Xkcd nails it again. Now, I'm a solid devotee of Google Maps. I probably have a rather unhealthy attachment to it, honestly, to the point that I feel a shudder of horror at the thought of using something so positively primeval as MapQuest. But it does occasionally have some snafus. Or more accurately, this world of ours doesn't quite live up to the perfect order implied by Google. And of course, Google's employees like to leave little jokes here or there. For a while, requesting directions from anywhere in North America to anywhere in Europe would direct you to New York harbor, followed by the line "swim the Atlantic", continuing with road directions from Calais. Google's got jokes.

Friday, January 4, 2008

Thoughts From The Road

Here are a few observations I've made on the trip to North Carolina, as well as a few from other recent long solo trips:

  • Ruby Tuesday's salad bar is by far the healthiest and tastiest quick meal to be found reliably along interstates throughout the South.
  • Washer fluid is probably your second-most important fluid after gasoline for winter driving.
  • AM radio gets progressively worse as you approach the Appalachians. I didn't even bother trying the FM dial.
  • The Appalachians are beautiful, however, even the parts visible from the interstate. I can only assume they're even better elsewhere.
  • Ron Paul has apparently cornered the "people willing to wave signs from overpasses" demographic.
  • When a car's roof is covered in ice, eventually it will warm up to the point that it all lets go at once, flying off in a huge ice explosion on the freeway and making it look like a surgical strike with some sort of ice missile. This is totally awesome.
  • North Carolina stoplights have the longest wait for a left-turn arrow that I have ever experienced. This is not awesome. Pretty much the opposite, in fact.
  • Our nation boasts an incredible selection of strange, intriguing, and potentially hilarious tourist traps and dubiously-named "attractions" along her highways. I've been to Wall Drug and the SPAM Museum, and neither disappointed. Some day I will take a trip and stop at every one I see.
  • If the young women working at the burrito place where I had dinner tonight are anywhere close to a representative sample, I like North Carolina already.
That is all.

Wednesday, January 2, 2008

Heading Out

These weeks have leave have flown by, and now I can't quite believe that I've heading out today on the road to North Carolina, and I probably won't be back to Wisconsin for most of the year. Strange, too, to think that much of the meantime will be spent in Iraq. Well, I ought to be packing rather than blogging. There will probably be some more thoughts from the road later this week.

Monday, December 10, 2007

On My Way Home

Now is the time for the long journey back from the lands beyond the great grey-green greasy Limpopo River (all set about with fever-trees). I'm on my way back to the great grayish North for a well-deserved nearly-a-month of leave. My parents came down to Georgia for my Airborne graduation ceremony, and my dad's driving back up with me. This noon we'll stop in at the home of the Elephant's Child for a visit.

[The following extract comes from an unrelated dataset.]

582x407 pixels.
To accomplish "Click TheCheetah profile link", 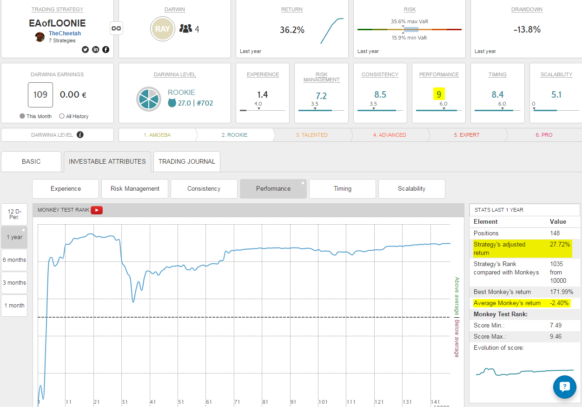I will [65, 33].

I've still got lots of thoughts about Airborne; hopefully within the next few days I'll pound out some reflections on the most distinctive sort of school I've ever been through.

Friday, December 7, 2007

Ceilings

In reference to the Elephant's Child's thoughts on church ceilings, ponder the incredible continuity of something like 3,500 years of gold stars on blue ceilings. Beautiful. This is from the temple complex of Karnak at Luxor in Egypt, the site of the ancient Egyptian capital of Thebes.

Wednesday, November 14, 2007

Driving

Just finished a full day of driving through the heart of the deep South. Yesterday I had the pleasure of traversing the greater part of Texas, spent the night in Shreveport, and today I made it as far as Montgomery, Alabama. I wish I had some interesting thoughts to share about my experience, but the thing is, though this is the fourth state in two days, I never really left Interstate-Land until this afternoon, when I got onto US80 to cross Alabama. One notable: there's a Waffle House at pretty much every exit I've passed through Louisiana, Mississippi, and Alabama. I also saw a Mister Waffle, which appeared to be a low(er)-grade knockoff, sporting a suspiciously similar sign of black capital letters on illuminated yellow blocks.

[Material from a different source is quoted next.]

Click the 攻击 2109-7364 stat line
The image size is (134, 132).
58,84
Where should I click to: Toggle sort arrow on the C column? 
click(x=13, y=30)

Other observations? I don't like driving at night. I prefer lonely two lane roads to the Interstate during the day, but absolutely hate them at night, when oncoming traffic means your eyes never adjust and you feel like you're driving nearly blind.

Also, I've started to notice signs of the drought that has affected this part of the country. Since I entered Alabama, I've been seeing more and more 'rivers' that look like little more than muddy ditches. I expect that will get more pronounced when I get to Georgia tomorrow.

Tuesday, October 23, 2007

Read Michael Yon

I get a lot of questions from friends and relatives about Iraq, and more specifically, whether I, as a soldier who will soon enough be visiting myself, have any insight as to what degree the picture we get from the media accurately represents what's really happening in that country. The short answer? Not very well. At all. What I hear from soldiers who've been there suffers from the usual problems of first-hand experience: everyone's viewpoint depends on their own preconceptions and the limits of the narrow slice of the country where they themselves worked. So even soldiers can't really say what's going on in the country as a whole, though all agree that the American public is hopelessly ill-informed by the media. Watch this space, because I'm sure I'll be discussing this more as I get closer to deployment.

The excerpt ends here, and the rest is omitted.